WHAT IS BEING ASKED:
When you come to the line with "Image resolution: width=285", begin repeating; continue exactly through the final line of the records and include nothing from before.

Stored items:

= = = = =

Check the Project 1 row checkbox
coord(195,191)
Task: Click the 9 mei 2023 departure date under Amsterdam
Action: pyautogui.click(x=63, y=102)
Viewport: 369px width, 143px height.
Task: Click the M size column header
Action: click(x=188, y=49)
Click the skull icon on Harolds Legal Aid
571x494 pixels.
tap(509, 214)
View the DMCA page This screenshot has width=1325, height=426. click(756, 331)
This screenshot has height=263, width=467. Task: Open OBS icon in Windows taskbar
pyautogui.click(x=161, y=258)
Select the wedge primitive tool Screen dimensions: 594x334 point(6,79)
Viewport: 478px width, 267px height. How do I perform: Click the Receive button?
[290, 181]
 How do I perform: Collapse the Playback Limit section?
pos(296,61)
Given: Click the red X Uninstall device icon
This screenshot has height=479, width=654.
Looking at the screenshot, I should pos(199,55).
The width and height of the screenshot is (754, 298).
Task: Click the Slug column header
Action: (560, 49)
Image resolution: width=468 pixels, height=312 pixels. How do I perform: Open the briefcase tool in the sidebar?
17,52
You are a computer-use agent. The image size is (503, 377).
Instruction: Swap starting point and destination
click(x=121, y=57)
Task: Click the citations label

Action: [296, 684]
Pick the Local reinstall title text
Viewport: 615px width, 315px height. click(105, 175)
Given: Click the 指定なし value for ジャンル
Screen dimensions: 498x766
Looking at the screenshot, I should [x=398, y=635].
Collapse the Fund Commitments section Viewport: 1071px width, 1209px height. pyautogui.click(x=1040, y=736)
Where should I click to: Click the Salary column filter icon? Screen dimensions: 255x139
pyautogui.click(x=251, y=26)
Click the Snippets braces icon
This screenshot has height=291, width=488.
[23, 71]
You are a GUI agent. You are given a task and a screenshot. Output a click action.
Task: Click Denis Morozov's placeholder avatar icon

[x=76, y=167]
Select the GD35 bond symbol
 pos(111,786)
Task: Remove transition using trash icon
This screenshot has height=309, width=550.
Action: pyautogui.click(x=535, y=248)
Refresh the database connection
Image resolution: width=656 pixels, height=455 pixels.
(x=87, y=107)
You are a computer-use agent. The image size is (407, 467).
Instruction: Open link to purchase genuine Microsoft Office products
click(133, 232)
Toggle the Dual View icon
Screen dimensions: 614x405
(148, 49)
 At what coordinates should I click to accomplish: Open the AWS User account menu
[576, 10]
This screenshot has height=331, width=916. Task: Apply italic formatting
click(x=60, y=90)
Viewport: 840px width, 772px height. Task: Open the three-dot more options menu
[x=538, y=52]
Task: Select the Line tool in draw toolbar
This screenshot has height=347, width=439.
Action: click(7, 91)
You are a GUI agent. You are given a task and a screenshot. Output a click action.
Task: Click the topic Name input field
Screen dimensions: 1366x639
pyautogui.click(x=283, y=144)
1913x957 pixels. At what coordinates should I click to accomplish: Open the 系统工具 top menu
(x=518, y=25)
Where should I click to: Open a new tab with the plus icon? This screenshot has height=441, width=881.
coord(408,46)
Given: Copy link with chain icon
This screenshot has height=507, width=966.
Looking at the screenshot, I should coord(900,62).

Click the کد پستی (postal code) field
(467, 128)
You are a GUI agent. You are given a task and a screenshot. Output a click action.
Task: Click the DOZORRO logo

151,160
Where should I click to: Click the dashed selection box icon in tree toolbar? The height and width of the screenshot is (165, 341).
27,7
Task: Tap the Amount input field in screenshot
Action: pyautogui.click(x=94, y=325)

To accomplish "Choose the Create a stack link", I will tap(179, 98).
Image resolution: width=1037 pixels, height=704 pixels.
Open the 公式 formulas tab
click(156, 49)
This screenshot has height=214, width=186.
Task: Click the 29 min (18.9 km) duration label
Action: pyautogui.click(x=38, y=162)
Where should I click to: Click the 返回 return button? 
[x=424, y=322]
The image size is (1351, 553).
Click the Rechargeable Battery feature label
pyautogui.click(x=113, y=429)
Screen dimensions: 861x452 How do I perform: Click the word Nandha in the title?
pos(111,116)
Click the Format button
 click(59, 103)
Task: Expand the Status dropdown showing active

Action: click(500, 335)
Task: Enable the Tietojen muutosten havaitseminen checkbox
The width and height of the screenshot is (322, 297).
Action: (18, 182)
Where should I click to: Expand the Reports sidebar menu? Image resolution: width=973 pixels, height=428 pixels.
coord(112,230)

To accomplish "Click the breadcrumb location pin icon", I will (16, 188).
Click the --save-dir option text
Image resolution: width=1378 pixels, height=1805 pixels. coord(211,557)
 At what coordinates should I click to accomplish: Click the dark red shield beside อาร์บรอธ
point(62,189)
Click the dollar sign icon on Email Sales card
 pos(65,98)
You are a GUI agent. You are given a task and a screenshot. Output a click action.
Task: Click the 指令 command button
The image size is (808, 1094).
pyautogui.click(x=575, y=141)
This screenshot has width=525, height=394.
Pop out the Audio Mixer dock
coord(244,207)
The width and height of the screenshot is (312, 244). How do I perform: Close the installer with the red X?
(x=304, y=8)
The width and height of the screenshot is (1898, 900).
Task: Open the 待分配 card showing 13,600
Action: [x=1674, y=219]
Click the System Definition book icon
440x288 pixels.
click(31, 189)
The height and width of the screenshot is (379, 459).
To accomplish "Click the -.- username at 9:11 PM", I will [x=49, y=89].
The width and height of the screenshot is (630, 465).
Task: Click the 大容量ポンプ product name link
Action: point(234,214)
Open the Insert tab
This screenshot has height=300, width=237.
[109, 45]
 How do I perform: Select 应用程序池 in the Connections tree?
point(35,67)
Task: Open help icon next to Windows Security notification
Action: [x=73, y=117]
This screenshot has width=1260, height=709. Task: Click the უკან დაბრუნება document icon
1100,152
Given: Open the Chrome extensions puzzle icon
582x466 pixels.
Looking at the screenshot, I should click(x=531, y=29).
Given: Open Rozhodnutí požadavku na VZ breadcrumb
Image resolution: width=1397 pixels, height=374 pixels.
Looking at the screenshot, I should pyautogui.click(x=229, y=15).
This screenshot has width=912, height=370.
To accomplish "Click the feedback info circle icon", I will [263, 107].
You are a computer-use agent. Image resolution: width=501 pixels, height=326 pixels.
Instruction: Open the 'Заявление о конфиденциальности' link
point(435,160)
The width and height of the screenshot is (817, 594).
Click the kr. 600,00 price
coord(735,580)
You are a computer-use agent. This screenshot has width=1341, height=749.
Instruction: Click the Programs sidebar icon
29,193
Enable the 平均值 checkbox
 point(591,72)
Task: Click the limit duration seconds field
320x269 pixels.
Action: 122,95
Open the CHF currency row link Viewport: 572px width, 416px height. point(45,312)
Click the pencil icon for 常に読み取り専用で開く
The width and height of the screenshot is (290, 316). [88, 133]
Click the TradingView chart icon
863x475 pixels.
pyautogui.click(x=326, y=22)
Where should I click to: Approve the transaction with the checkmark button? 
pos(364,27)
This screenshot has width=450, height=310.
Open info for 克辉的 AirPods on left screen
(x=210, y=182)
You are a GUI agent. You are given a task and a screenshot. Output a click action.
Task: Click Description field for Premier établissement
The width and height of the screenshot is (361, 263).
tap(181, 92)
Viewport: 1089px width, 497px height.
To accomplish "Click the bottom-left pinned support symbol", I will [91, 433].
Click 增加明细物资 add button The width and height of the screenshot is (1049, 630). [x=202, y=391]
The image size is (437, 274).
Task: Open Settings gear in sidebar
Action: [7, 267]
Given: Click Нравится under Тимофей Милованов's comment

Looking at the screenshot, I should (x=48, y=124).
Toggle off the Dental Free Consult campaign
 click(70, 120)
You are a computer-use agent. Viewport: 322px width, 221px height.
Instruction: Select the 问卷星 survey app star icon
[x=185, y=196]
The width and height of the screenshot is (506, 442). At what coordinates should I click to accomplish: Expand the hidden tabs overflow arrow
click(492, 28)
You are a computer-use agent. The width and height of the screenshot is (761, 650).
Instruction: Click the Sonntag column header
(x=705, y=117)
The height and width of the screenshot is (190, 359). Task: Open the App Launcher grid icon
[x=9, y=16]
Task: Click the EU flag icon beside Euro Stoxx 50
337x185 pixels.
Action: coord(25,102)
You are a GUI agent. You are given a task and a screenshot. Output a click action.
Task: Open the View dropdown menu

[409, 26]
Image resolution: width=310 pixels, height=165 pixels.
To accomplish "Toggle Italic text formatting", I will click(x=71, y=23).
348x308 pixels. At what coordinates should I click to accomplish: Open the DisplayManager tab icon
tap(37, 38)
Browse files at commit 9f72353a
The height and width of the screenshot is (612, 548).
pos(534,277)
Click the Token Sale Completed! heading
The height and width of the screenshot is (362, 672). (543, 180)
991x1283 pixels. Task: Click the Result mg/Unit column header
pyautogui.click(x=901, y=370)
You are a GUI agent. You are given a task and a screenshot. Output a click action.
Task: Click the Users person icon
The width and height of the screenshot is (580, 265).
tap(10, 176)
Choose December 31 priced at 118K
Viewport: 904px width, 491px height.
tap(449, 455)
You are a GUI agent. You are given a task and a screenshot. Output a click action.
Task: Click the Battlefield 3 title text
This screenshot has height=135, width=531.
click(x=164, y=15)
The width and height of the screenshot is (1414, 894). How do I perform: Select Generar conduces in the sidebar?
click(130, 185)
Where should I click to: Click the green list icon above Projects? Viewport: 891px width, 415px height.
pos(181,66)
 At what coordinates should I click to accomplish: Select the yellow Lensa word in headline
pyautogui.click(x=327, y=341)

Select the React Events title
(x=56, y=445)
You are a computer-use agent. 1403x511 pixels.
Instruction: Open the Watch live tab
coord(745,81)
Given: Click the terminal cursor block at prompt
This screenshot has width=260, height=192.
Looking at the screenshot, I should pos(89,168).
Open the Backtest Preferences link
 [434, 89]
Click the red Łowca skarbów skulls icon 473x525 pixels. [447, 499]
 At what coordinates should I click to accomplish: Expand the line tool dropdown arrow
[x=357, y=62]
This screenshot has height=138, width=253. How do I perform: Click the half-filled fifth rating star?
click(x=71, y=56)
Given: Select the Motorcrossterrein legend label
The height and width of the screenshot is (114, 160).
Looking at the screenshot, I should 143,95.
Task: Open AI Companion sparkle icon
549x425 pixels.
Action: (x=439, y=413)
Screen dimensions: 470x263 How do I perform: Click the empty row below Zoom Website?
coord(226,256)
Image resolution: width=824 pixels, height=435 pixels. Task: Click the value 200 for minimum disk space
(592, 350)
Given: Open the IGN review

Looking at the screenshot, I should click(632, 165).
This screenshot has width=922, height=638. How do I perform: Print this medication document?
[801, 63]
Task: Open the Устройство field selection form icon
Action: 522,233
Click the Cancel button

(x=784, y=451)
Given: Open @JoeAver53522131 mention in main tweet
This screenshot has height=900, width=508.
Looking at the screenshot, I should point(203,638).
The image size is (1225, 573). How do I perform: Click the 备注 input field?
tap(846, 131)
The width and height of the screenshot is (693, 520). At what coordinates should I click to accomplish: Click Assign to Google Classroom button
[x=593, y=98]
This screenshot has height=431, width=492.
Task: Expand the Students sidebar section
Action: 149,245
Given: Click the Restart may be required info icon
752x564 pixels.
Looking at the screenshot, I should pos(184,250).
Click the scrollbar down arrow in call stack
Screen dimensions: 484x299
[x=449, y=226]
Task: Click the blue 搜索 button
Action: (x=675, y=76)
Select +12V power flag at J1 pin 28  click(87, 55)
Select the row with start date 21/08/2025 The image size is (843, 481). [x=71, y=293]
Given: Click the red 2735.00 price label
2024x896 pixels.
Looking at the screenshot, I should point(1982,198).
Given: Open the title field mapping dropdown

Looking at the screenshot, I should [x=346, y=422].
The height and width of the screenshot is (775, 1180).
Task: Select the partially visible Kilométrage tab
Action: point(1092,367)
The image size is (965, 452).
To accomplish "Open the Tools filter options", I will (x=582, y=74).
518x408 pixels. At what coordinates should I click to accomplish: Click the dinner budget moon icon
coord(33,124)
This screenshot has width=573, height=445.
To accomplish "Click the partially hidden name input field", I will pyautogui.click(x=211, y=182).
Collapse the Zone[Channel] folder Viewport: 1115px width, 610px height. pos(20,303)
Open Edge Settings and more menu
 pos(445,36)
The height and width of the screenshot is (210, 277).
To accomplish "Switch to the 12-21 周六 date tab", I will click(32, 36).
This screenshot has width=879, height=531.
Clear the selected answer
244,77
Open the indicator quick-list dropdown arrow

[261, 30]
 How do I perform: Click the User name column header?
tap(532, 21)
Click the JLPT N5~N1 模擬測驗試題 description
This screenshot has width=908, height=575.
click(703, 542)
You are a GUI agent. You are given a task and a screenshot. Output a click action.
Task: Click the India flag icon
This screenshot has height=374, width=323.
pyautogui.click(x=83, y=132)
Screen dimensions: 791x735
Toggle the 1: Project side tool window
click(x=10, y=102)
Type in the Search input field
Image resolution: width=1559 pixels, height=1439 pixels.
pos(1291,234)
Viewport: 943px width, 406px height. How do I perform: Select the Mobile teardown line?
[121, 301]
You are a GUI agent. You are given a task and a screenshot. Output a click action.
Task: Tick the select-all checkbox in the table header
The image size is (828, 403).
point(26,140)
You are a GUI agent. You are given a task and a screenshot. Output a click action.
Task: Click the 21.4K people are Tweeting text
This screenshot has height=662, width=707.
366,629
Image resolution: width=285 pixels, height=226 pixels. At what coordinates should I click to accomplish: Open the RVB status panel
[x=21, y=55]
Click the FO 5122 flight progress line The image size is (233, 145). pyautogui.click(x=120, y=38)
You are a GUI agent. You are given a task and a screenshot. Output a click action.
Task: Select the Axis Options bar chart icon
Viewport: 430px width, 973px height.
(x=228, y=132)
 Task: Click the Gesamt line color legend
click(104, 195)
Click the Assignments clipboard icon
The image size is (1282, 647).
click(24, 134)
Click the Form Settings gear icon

= = = = =

WRITTEN REPLY:
Image resolution: width=285 pixels, height=226 pixels. At what coordinates should I click to accomplish: Open the RVB status panel
[x=21, y=55]
Click the FO 5122 flight progress line The image size is (233, 145). pyautogui.click(x=120, y=38)
You are a GUI agent. You are given a task and a screenshot. Output a click action.
Task: Select the Axis Options bar chart icon
Viewport: 430px width, 973px height.
(x=228, y=132)
 Task: Click the Gesamt line color legend
click(104, 195)
Click the Assignments clipboard icon
The image size is (1282, 647).
click(24, 134)
Click the Form Settings gear icon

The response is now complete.